Wissenschaftler haben herausgefunden, dass ein verbaler und gestischer „Stuhlgang der Seele“ befreit und Stress abbaut. Die möglichen rechtlichen und finanziellen Folgen eines Stinkefingers machen den schnell nachlassenden positiven Effekt allerdings wieder vollkommen zunichte. Deshalb ein Tipp: Finger weg vom Stinkefinger!

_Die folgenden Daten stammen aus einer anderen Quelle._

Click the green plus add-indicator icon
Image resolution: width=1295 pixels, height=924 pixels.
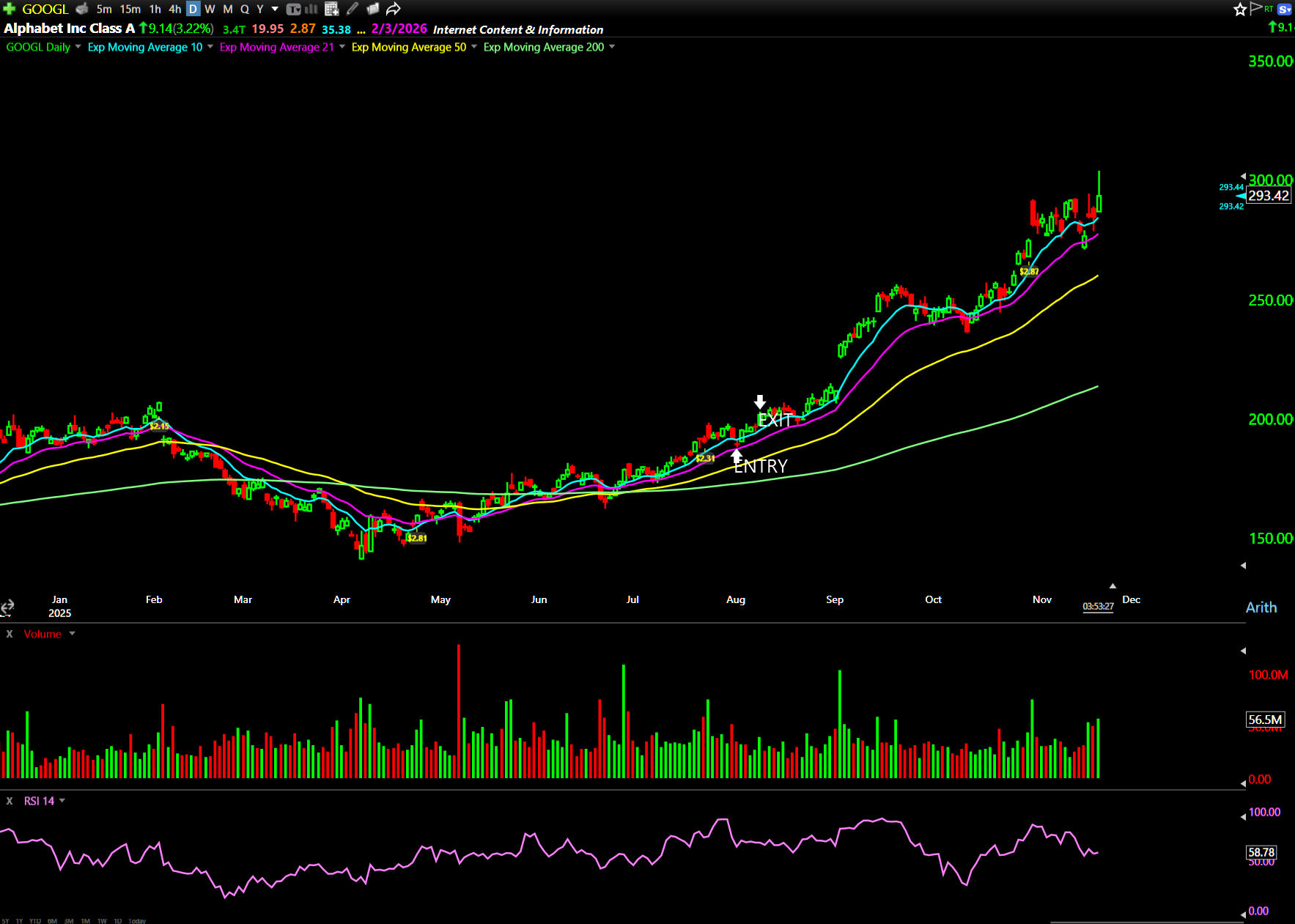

Info: Das droht beim Stinkefinger
Ordnungshüter
Das deutsche Gesetz kennt keine Gnade. Wer einem anderen den Stinkefinger zeigt, erfüllt nach Paragraf 185 des Strafgesetzbuches (StGB) den Tatbestand der Beleidigung. Weist der Kläger eine schwerwiegende Persönlichkeitsverletzung nach, können vor Gericht 600 bis 4000 Euro fällig werden. Einem Polizisten derart seinen Unmut und seine Empörung entgegenzuschmettern, sollte man tunlichst lassen, weil eine Anklage reine Formsache ist.
Blitzer
Radarfallen sind für notorische Temposünder eine echte Zumutung. Kein Wunder, dass mancher Auto oder Motorradfahrer beim Blitzen nicht an sich halten kann und die Videokamera mit einer „obszönen Geste der Missachtung“ straft. Solche spontane Gefühlsentladung sollte man besser lassen, weil auch sie als Beleidigung durchgeht.
Arbeitsplatz
Das Arbeitsleben ist kein Ponyhof, weshalb einem schon mal der Finger entgleiten kann. Geschieht das gegenüber dem Chef, kann dies den Job kosten. Also lieber den Ärger in sich reinfressen und zu Hause vor dem Spiegel den Stinkefinger rauslassen.
Nachbarschaft
Um der ungeliebten Nachbarschaft eins überzubraten und Stinkefinger-Sticker am Auto oder Briefkasten aufzukleben oder als Pappschild bei Demos rum zu tragen, ist nicht strafbar. Wer allerdings seinen Nachbar nachweislich ärgern will und einen Gartenzwerg mit Stinkefinger unmissverständlich an der Gartengrenze postiert, muss mit einer Beleidigungsklage rechnen.